SoftBank Group filed a draft public tender offer for BALYO with the Autorité des Marchés Financiers, marking the formal start of France's regulatory review process for the warehouse robotics acquisition. BALYO's board responded by establishing an ad hoc committee composed of Juliette Favre and Yasmine Fage, both independent directors, to evaluate the proposed transaction. The AMF filing moves the deal from strategic interest into structured review, typically spanning 60 to 90 days before clearance or rejection.
BALYO manufactures automated guided vehicle systems for warehouse logistics, positioning squarely inside SoftBank's robotics and automation thesis. The company has struggled with profitability since its 2017 Euronext Paris listing, posting consecutive operating losses as capital requirements for robotic deployment exceeded revenue growth. SoftBank already holds a minority stake acquired through prior funding rounds, making this a consolidation rather than a cold approach. The tender structure suggests SoftBank intends full operational control rather than portfolio stake expansion, consistent with Vision Fund's recent pivot toward majority positions in automation infrastructure.
The timing aligns with two broader shifts. First, warehouse automation valuations compressed 40% to 60% across public and private markets since 2022, creating acquisition windows for patient capital with long deployment horizons. Second, SoftBank has quietly exited minority positions in European logistics tech over the past 18 months, redeploying into majority-controlled automation plays where unit economics improve with scale. BALYO's installed base across European distribution networks gives SoftBank a manufacturing and service footprint that complements existing robotics holdings without regulatory overlap in North American markets.

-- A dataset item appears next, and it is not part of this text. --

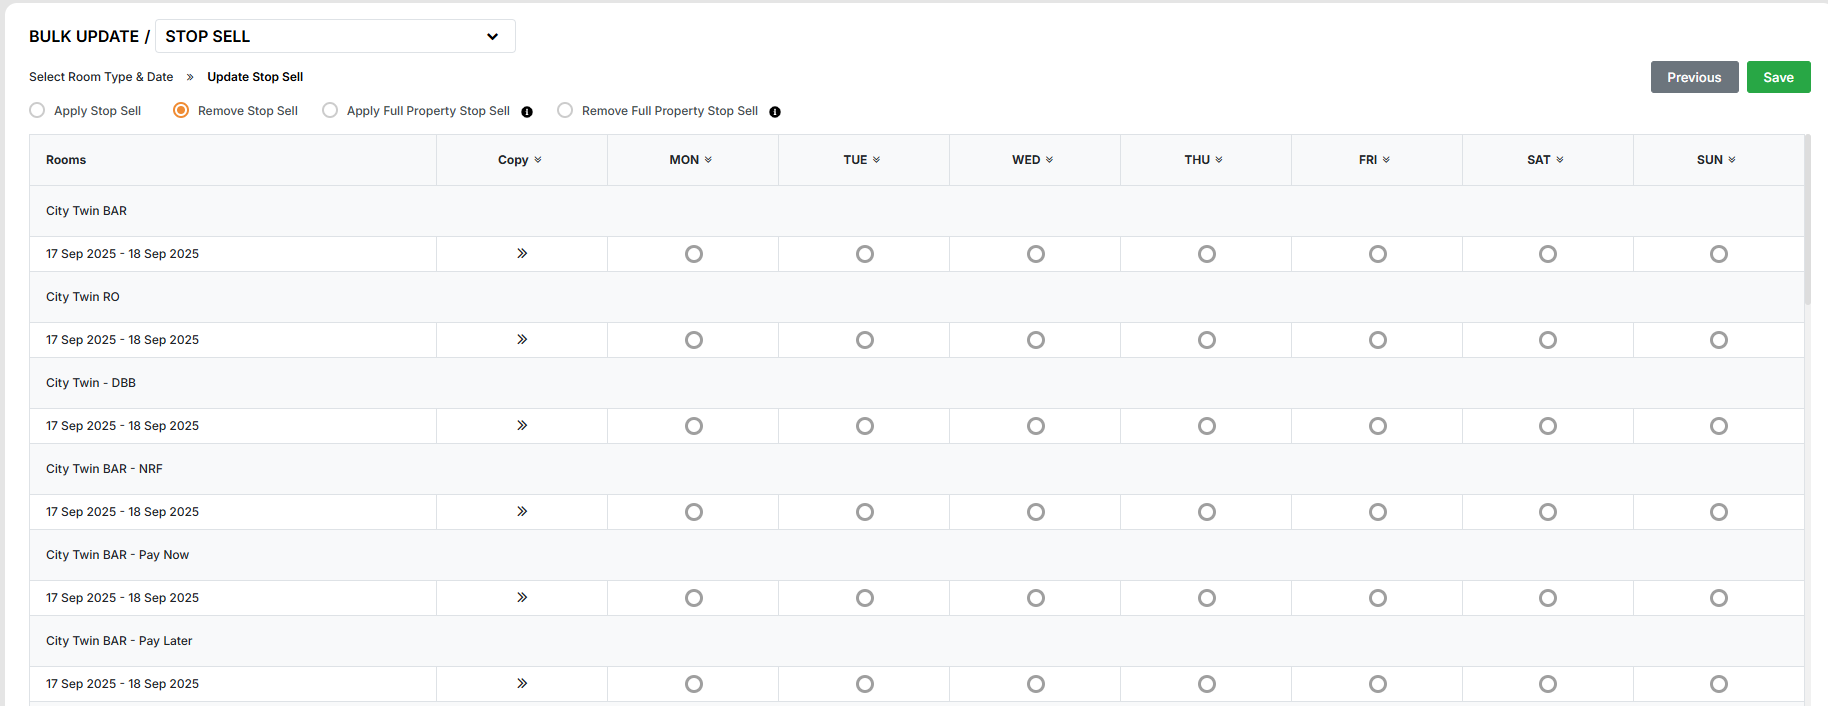Expand the SUN column header chevron

1732,160
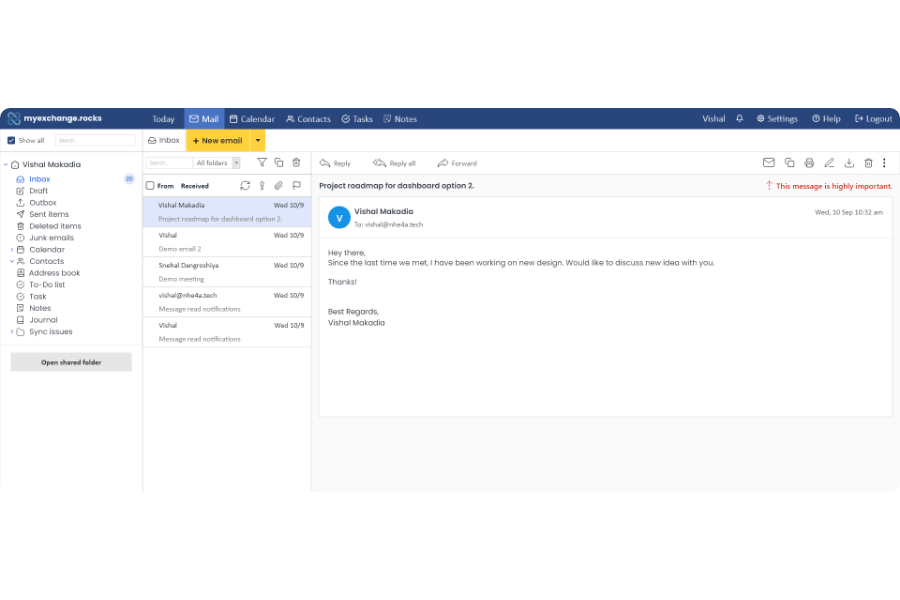Image resolution: width=900 pixels, height=600 pixels.
Task: Expand the Calendar folder in sidebar
Action: [11, 250]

The independent committee appointment follows French governance protocol for controlling shareholder transactions, standard but not trivial. Favre and Fage will retain external advisors—likely Rothschild or Lazard on the financial side, given their AMF tender work—and issue a formal opinion before the offer opens. Their assessment will hinge on whether SoftBank's price reflects BALYO's embedded value in long-term logistics contracts versus its recent trading range, which has been 70% below its listing price. Minority shareholders hold roughly 35% of the float, enough to complicate the squeeze-out threshold if the committee's opinion leans skeptical.
Allocators should watch for the AMF's preliminary response, expected within 10 business days of filing, and the committee's formal opinion, typically published three weeks before the offer opens. SoftBank's pricing guidance will surface in the AMF-cleared offer document, revealing whether this consolidates a distressed asset or pays a premium for strategic control. French tender rules require SoftBank to hold the offer open for 25 trading days minimum, with extension provisions if acceptance thresholds aren't met in the initial period.
The real tell will be whether SoftBank simultaneously announces governance changes or operational integration plans before the AMF review concludes, signaling confidence in clearance versus a placeholder filing subject to renegotiation.